▶ **Given exercise**:
Rewrite the lines below from the line with "Viewport: 821px width, 703px" to the line with "Select row 12", changing "Viewport" to "Display" and leaving everything else as it is.

Text and item location data
┌────────

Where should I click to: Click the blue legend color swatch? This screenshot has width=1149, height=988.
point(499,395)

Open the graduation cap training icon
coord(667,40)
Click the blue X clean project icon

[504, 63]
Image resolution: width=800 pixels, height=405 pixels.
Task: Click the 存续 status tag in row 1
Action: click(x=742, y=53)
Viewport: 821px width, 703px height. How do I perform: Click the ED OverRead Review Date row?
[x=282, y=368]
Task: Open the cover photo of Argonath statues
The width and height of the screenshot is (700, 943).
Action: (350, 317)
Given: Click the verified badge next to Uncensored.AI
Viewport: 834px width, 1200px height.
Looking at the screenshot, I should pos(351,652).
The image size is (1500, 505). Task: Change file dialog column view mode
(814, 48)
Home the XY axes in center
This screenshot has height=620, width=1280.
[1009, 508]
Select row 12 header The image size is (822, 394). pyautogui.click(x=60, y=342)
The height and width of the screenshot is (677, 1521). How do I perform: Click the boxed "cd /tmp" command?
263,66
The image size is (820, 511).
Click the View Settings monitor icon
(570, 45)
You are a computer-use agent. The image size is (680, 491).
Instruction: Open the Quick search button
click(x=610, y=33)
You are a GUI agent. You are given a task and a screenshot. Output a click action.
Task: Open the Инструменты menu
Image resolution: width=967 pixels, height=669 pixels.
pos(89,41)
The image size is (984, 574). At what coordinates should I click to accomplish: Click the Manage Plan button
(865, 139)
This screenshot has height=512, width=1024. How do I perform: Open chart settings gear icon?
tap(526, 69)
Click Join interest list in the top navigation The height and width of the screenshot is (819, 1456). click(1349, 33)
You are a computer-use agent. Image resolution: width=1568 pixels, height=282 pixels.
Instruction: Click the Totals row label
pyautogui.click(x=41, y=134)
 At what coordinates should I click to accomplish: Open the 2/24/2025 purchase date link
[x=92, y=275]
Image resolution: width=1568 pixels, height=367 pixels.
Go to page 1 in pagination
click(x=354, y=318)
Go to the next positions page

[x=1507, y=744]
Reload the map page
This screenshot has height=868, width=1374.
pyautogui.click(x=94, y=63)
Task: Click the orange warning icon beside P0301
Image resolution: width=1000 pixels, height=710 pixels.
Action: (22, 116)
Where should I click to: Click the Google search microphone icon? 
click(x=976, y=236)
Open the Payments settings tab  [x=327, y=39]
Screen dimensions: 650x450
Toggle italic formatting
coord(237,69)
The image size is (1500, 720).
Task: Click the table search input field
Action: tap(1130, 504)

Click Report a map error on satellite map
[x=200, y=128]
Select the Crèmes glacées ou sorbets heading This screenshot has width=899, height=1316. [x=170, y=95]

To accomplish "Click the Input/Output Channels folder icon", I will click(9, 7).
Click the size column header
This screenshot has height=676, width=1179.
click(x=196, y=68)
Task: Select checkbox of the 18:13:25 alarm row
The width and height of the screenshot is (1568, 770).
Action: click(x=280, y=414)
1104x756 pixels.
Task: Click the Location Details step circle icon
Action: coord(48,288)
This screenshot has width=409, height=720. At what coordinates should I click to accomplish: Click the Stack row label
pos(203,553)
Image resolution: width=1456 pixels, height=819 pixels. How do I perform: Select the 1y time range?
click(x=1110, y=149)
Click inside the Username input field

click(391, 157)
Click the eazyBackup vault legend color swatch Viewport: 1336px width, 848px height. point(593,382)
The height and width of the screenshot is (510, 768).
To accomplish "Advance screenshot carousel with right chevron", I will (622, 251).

└────────

▶ **Full response**:
Display: 821px width, 703px height. How do I perform: Click the ED OverRead Review Date row?
[x=282, y=368]
Task: Open the cover photo of Argonath statues
The width and height of the screenshot is (700, 943).
Action: (350, 317)
Given: Click the verified badge next to Uncensored.AI
Display: 834px width, 1200px height.
Looking at the screenshot, I should pos(351,652).
The image size is (1500, 505). Task: Change file dialog column view mode
(814, 48)
Home the XY axes in center
This screenshot has height=620, width=1280.
[1009, 508]
Select row 12 header The image size is (822, 394). pyautogui.click(x=60, y=342)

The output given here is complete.